Mustard-yellow mansions and bougainvillea facades, calm-inducing ashrams and history-resurrecting museums, sandy feet and sun-kissed skin – this pretty much sums up my weekend at Puducherry.
This February, my brother was scheduled to perform at a Glorious concert in Puducherry (formerly Pondicherry, and now referred to as Pondy). My mum decided that we are going to be a supportive lot, and had us pack our bags for the weekend, to follow my brother’s concert tour (yes, we were his groupies for the weekend).
The union territory of Puducherry is a coastal city in Tamil Nadu, India, and was a French colonial settlement until 1954. While for the most part the city is like any other in South India, the French Colony/White Town area and Auroville are visually captivating in their unique ways, and are areas that one would spend considerable time exploring.

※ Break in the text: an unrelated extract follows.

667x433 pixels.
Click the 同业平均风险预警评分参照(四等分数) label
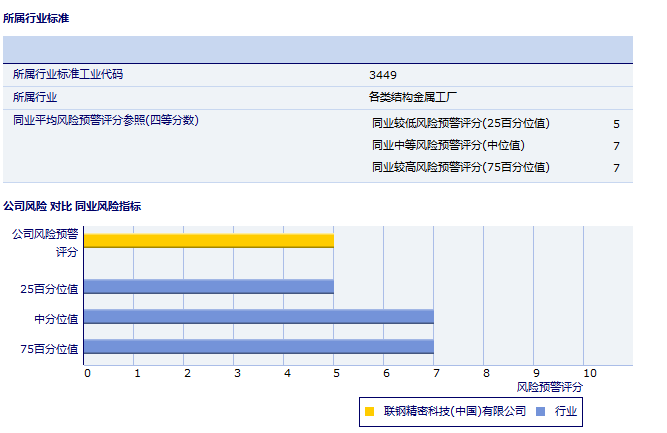click(x=105, y=120)
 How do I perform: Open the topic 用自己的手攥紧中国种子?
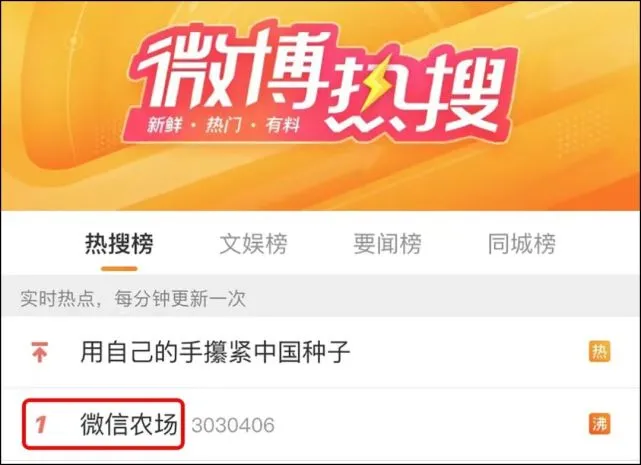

And of course, the beaches.
We drove to Pondy from Bangalore (the drive was approximately 6.5 hours), freshened up quickly, had a friend of dad’s take us to a local eatery in the middle of the city , and attended the concert. We spent the night at The Ashok Beach Resort. Yes, it sounds fancy, and it would’ve been, had it not been for the obnoxiously loud and unnecessarily bright concert/music festival that was held in the garden-area of the resort at midnight!
To make up for the disastrous sleep, we woke up at 5.30 AM, and made our way to the beach, which was a minute’s walk from our room, since it was ‘part’ of the resort. The dark circles so gained were worth the view.
We spent the rest of the day as typical tourists. With Google Trips as our tour-guide, we visited the Basilica of the Sacred Heart of Jesus, took a stroll down Promenade Road, and spent the afternoon walking around picturesque White Town (French Colony), where we also visited the Sri Aurobindo Ashram.
We feasted on a well-deserved lunch at La Villa, in White Town. I highly recommend the Coconut Prawn Curry, and urge you not to miss the nutty olive-hummus, which is one of the accompaniments to the complimentary bread-basket.
I received my dose of history-fix at the Puducherry Museum, which showcases a variety of historically-relevant artifacts – from sculptures and colonial furniture, to coins and an ancient tree trunk. The entry fee is INR 10, although I do encourage visitors to contribute a bit more, for the upkeep and maintenance of the museum.
We ended our short trip to Pondy with a ferry ride to Paradise Beach. The line for the ferry is long, and the the ticket counter closes at around 4 PM. While the beach was a pretty sight, it was mighty crowded as the area hosts water sports.
Pondy is a tourist’s delight, since it has so much to offer. It has sites and views that cater to each person’s desires. From Auroville that offers spiritual calm, to French cafes and boulevard views, this little city is a gem on South India’s coastline.
Note: This was not a minimal-budget trip. However, one can definitely manage a trip to Puducherry for more than just a weekend, on a tight budget. That’s the beauty of dorms/hostels and the sharing economy.